#### [TASKS TO PERFORM]
**a)** From the passage on surveillance after polypectomy, list every risk category for advanced neoplasia that it names.
**b)** Translate this sentence from the passage on surveillance after polypectomy into Spanish: "In contrast, a 3-year surveillance colonoscopy should be scheduled for those patients with five or more adenomas [9]."
**c)** Pick up the passage on surveillance after polypectomy where it stops and write what comes next.

#### [QUOTED PASSAGE]
—————

The implementation of population-based colorectal cancer (CRC) screening programs has led to a significant increase in the number of annual colonoscopies [1] [2]. Surveillance after polypectomy is currently one of the main indications for colonoscopy and represents the majority of the burden on the endoscopy units [3].

The allocation of surveillance intervals after polypectomy is based on stratification of patients according to their assumed risk of developing advanced neoplasia or CRC during follow-up. Although initial follow-ups were rather narrow [4], in recent years, there has been a trend toward widen surveillance intervals [5]. Recent data show that some patients considered by the European guidelines for quality assurance in CRC [6] to be at high risk of advanced neoplasia during surveillance have the same outcomes as those at intermediate risk [7] and that some patients considered to be at intermediate risk may have outcomes similar to those at low risk [8]. The recently published European Society of Gastrointestinal Endoscopy (ESGE) guidelines address this new evidence and recommend not performing endoscopic surveillance in patients with complete excision of up to four adenomas < 10 mm regardless of the presence of a villous component. In contrast, a 3-year surveillance colonoscopy should be scheduled for those patients with five or more adenomas [9].

—————

#### [DATASET RECORDS]
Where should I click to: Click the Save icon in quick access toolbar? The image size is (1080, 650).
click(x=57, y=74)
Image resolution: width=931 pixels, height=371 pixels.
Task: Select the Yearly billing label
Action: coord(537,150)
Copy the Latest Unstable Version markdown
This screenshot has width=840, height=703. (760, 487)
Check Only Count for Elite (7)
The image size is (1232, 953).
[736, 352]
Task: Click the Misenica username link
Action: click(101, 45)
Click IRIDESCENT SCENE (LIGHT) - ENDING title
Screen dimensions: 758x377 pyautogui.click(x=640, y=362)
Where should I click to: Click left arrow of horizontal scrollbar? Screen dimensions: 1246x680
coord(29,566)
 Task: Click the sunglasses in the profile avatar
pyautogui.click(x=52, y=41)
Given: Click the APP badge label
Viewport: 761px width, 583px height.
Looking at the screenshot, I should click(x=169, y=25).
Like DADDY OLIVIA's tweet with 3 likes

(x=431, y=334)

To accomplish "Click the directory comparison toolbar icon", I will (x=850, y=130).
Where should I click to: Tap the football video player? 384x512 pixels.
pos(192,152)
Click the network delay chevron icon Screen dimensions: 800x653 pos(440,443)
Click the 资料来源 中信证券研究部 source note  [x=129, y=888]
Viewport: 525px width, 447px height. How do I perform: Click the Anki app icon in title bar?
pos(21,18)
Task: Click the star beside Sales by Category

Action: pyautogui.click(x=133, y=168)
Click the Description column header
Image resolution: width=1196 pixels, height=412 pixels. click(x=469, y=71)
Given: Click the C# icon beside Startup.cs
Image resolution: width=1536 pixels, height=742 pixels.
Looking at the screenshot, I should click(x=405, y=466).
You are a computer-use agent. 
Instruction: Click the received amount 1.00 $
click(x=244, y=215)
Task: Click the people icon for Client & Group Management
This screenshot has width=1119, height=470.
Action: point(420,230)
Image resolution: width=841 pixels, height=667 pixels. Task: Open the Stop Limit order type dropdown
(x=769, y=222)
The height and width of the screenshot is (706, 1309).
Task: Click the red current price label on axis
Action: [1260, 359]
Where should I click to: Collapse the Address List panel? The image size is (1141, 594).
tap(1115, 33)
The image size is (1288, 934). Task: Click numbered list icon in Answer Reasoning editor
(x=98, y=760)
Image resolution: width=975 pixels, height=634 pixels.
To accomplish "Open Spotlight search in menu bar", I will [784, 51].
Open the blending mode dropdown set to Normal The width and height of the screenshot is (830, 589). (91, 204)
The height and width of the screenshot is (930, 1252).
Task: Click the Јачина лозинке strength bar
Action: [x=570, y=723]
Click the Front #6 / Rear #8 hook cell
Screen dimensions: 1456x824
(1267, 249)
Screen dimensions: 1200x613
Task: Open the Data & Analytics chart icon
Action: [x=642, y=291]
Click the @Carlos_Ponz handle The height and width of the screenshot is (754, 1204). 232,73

—————

#### [ANSWER SET]
**a)** High risk, intermediate risk, low risk

**b)** En cambio, se debe programar una colonoscopia de vigilancia a los 3 años para aquellos pacientes con cinco o más adenomas [9].

**c)**
These changes are of practical importance because the villous component may be present in about 80 % of advanced adenomas [10], and patients with three to four adenomas account for about 15 % of patients included in a FIT-based CRC population screening program [11]. However, the influence of these criteria change on the burden of the endoscopy units is unknown.

On the other hand, ESGE and USMSTF guidelines treat sessile serrated lesions (SSLs) differently, USMSTF guidelines considering specifically the number and size of SSLs [9] [12] [13]. These differences could have also an influence on surveillance intervals, but the evidence on the importance of SSLs in the planning of post-polypectomy follow-up is scarce [14].

Our objective was to estimate the influence of the application of the new ESGE 2020 guidelines, as opposed to the ESGE 2013 and USMSTF 2020 guidelines, on the number of scheduled colonoscopies, and to describe the main causes for changes in the surveillance intervals. Secondary objectives were to evaluate the influence of SSLs on the modification of surveillance intervals and to assess changes in the number of 3-year surveillance intervals in a particular year when using the new ESGE 2020 guidelines.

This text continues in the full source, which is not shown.